-- start of SOURCE RECORDS --

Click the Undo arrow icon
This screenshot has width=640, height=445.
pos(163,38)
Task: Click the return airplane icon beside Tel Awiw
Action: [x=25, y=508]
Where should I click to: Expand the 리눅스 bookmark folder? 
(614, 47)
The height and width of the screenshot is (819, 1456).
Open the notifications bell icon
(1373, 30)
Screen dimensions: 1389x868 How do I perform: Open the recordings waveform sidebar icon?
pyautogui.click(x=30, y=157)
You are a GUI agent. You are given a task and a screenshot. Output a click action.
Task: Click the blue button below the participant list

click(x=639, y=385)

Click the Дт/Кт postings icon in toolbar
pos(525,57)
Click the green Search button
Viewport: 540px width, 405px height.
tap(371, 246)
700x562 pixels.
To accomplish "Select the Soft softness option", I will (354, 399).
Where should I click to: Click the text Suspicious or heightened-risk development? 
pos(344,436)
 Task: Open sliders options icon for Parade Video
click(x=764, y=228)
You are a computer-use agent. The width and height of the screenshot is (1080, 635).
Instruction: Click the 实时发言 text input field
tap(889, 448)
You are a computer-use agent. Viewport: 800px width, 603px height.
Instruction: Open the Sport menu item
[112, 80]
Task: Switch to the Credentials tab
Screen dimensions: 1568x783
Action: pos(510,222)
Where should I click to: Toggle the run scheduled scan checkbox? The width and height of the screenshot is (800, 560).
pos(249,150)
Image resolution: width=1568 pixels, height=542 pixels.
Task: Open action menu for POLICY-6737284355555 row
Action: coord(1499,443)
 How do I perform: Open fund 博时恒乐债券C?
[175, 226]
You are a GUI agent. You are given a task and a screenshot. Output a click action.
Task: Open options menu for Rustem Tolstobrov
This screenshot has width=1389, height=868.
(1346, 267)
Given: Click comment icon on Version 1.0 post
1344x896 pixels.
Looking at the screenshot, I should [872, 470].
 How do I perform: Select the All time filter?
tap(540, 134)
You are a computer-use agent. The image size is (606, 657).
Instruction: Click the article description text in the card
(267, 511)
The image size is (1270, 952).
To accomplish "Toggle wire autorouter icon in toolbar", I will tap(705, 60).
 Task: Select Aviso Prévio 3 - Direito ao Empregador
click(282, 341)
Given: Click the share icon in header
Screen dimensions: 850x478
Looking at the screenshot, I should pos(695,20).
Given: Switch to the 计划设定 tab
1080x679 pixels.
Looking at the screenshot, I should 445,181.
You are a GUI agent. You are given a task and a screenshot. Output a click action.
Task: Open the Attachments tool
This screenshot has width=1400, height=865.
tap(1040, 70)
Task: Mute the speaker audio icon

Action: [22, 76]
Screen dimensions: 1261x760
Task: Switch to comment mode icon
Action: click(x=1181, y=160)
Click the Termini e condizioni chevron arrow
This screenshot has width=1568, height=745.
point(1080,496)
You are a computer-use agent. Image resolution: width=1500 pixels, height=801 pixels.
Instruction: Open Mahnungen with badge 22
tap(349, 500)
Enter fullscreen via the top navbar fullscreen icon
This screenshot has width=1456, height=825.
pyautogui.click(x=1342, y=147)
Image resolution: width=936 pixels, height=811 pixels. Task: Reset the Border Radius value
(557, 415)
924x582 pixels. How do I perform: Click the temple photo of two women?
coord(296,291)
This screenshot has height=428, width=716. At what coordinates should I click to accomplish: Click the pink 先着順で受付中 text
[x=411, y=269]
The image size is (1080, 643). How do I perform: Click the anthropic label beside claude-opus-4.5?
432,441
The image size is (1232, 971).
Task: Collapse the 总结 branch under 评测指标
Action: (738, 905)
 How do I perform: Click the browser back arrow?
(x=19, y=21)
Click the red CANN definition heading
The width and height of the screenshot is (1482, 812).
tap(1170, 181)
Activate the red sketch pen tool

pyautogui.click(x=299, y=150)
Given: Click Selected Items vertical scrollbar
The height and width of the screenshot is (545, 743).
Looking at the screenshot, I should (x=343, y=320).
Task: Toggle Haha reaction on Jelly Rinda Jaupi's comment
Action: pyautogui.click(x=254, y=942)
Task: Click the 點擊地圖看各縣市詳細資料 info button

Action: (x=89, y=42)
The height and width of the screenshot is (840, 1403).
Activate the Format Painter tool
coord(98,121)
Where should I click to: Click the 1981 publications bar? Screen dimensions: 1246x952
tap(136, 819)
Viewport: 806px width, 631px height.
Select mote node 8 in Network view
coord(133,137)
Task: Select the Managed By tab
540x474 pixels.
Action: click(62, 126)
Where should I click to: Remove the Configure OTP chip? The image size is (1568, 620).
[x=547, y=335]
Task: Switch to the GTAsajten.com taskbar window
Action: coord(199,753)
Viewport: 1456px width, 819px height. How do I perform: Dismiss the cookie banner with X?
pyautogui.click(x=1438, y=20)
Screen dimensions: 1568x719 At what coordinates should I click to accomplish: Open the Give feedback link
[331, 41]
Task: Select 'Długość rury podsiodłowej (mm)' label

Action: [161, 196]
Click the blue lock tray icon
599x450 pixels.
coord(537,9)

-- end of SOURCE RECORDS --

◆ YOUR INSTRUCTIONS
Copy the rows from the line with "How do I perform: Click the browser" to the line with "pyautogui.click(x=299, y=150)", substituting "green" for "red" and keeping everything else the same.

◆ SOLUTION TO THIS EXERCISE
 How do I perform: Click the browser back arrow?
(x=19, y=21)
Click the green CANN definition heading
The width and height of the screenshot is (1482, 812).
tap(1170, 181)
Activate the green sketch pen tool

pyautogui.click(x=299, y=150)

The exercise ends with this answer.